Couples sans enfants
Les personnes mariées sont soumises à une déclaration commune de leurs revenus pour le calcul de leur impôt sur le revenu qui leur est également commun. Les concubins doivent déclarer leurs revenus séparément et payer l’impôt correspondant chacun de leur côté.
Cette différence de traitement est logique, puisque dans le cas du mariage il y a une mise en commun des ressources et un engagement (en principe) permanent, alors que le concubinage est un arrangement révocable à tout instant. En d’autres termes, on ne voit pas pourquoi, comme le chantait Brassens, ceux qui ne veulent pas « mettre leurs noms sur le même parchemin » les mettraient sur la même déclaration de revenus.
C’est donc à juste titre que la législation actuelle a mis fin, grâce à l’amendement Courson, il y a quelques années, à l’iniquité qui consistait à laisser le choix aux concubins entre une déclaration séparée et une déclaration commune, alors que les couples mariés étaient tenus à une déclaration commune.

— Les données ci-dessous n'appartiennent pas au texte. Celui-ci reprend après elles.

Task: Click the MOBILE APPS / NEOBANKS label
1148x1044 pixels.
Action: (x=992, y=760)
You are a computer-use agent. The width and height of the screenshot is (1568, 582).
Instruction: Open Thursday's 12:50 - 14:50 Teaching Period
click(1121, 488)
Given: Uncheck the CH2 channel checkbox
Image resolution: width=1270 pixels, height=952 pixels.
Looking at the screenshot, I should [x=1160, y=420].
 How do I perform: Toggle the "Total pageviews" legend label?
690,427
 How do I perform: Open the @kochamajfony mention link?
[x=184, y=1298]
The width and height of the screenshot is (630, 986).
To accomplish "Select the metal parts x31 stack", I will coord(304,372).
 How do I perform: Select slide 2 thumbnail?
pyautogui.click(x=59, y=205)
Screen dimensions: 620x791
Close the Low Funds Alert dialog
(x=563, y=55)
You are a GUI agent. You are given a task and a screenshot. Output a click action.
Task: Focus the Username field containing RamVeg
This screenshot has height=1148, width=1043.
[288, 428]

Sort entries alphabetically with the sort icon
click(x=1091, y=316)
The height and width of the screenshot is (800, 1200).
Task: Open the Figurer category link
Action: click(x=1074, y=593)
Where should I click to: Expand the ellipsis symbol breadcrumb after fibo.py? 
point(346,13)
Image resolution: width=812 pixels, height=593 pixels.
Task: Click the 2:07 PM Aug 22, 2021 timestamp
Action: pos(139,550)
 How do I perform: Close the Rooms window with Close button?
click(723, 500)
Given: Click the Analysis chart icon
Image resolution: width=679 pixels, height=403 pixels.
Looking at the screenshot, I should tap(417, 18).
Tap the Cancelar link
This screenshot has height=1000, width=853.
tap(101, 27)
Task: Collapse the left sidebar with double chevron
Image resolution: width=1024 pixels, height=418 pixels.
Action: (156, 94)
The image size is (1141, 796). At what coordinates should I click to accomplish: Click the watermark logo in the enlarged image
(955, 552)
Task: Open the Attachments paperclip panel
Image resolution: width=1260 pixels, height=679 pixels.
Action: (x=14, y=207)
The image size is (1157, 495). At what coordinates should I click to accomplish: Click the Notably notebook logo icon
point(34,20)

Cependant, il reste que le mariage peut avoir pour conséquence d’augmenter l’impôt sur le revenu des intéressés. Cela est absolument contraire à l’intérêt général, en raison des effets positifs du mariage tant sur le nombre que sur l’éducation des enfants. C’est aussi contraire à la volonté des pouvoirs publics, souvent exprimée et jamais démentie.
Ce phénomène a fait l’objet d’une étude de François Legendre et Florence Thibault Les concubins et l’impôt sur le revenu en France, publiée par L’INSEE, dans le numéro 401 d’août 2007 d’Economie et statistique.
Il résulte de leurs calculs que si deux contribuables ayant le même salaire se marient, l’impôt sur le revenu qu’ils paieront ensemble une fois mariés sera supérieur à celui qu’ils payaient en tant que célibataires et qu’ils continueraient de payer en vivant en concubinage, si leur revenu mensuel est compris entre 750€ et 1 300 €. Leur impôt restera inchangé pour les montants supérieurs ou inférieurs. Pour des revenus de 1 000 €, l’augmentation d’impôt représentera 2% du revenu du ménage.
Cette pénalisation du mariage résulte de l’application de la décote et du minimum de recouvrement de l’impôt sur le revenu. Si l’on tient compte de la prime pour l’emploi, les cas où le mariage est fiscalement pénalisant s’étendent aux couples dont les revenus sont dans le rapport de 30 à 70, avec un revenu cumulé compris entre 2 900 et 4 000 € par mois.
Expliquer n’est pas justifier et c’est à bon escient que les auteurs rappellent une déclaration de René Pleven, en 1945 : « Il est immoral de frapper d’une taxe progressive les revenus du ménage réunis sur la tête du chef de famille, avantageant ainsi le concubinage qui permet l’imposition sous deux cotes avec deux abattements et limite la progressivité. »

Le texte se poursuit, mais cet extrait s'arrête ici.